Every entry must be duplicated precisely as written.

====

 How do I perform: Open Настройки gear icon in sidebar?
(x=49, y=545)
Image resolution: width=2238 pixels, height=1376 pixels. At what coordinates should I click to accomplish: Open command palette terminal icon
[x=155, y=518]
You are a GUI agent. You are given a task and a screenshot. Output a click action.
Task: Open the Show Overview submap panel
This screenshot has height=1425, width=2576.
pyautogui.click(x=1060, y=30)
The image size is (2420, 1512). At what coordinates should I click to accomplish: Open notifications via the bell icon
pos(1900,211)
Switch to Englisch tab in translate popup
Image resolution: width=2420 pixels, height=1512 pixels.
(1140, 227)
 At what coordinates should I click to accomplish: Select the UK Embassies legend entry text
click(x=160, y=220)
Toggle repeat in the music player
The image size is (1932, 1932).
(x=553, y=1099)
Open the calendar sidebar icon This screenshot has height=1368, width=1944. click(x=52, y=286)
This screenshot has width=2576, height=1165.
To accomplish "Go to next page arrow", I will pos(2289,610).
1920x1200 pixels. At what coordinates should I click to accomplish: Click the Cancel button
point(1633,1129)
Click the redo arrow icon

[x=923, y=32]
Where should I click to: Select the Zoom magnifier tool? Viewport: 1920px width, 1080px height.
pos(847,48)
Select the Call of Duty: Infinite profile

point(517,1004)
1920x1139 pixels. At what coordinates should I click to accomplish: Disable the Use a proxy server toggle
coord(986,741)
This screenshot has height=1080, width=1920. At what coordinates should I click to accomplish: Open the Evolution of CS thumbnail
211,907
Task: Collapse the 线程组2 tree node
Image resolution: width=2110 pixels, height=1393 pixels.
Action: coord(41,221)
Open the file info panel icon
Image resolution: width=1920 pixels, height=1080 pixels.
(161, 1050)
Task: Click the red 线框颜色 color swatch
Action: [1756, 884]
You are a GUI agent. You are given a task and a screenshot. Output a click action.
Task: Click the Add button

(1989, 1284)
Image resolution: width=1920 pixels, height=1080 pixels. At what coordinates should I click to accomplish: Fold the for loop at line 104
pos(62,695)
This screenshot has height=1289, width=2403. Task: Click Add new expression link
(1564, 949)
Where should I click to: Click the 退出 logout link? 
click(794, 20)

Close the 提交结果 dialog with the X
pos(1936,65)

====

# Answer box
 How do I perform: Open Настройки gear icon in sidebar?
(x=49, y=545)
Image resolution: width=2238 pixels, height=1376 pixels. At what coordinates should I click to accomplish: Open command palette terminal icon
[x=155, y=518]
You are a GUI agent. You are given a task and a screenshot. Output a click action.
Task: Open the Show Overview submap panel
This screenshot has height=1425, width=2576.
pyautogui.click(x=1060, y=30)
The image size is (2420, 1512). At what coordinates should I click to accomplish: Open notifications via the bell icon
pos(1900,211)
Switch to Englisch tab in translate popup
Image resolution: width=2420 pixels, height=1512 pixels.
(1140, 227)
 At what coordinates should I click to accomplish: Select the UK Embassies legend entry text
click(x=160, y=220)
Toggle repeat in the music player
The image size is (1932, 1932).
(x=553, y=1099)
Open the calendar sidebar icon This screenshot has height=1368, width=1944. click(x=52, y=286)
This screenshot has width=2576, height=1165.
To accomplish "Go to next page arrow", I will pos(2289,610).
1920x1200 pixels. At what coordinates should I click to accomplish: Click the Cancel button
point(1633,1129)
Click the redo arrow icon

[x=923, y=32]
Where should I click to: Select the Zoom magnifier tool? Viewport: 1920px width, 1080px height.
pos(847,48)
Select the Call of Duty: Infinite profile

point(517,1004)
1920x1139 pixels. At what coordinates should I click to accomplish: Disable the Use a proxy server toggle
coord(986,741)
This screenshot has height=1080, width=1920. At what coordinates should I click to accomplish: Open the Evolution of CS thumbnail
211,907
Task: Collapse the 线程组2 tree node
Image resolution: width=2110 pixels, height=1393 pixels.
Action: coord(41,221)
Open the file info panel icon
Image resolution: width=1920 pixels, height=1080 pixels.
(161, 1050)
Task: Click the red 线框颜色 color swatch
Action: [1756, 884]
You are a GUI agent. You are given a task and a screenshot. Output a click action.
Task: Click the Add button

(1989, 1284)
Image resolution: width=1920 pixels, height=1080 pixels. At what coordinates should I click to accomplish: Fold the for loop at line 104
pos(62,695)
This screenshot has height=1289, width=2403. Task: Click Add new expression link
(1564, 949)
Where should I click to: Click the 退出 logout link? 
click(794, 20)

Close the 提交结果 dialog with the X
pos(1936,65)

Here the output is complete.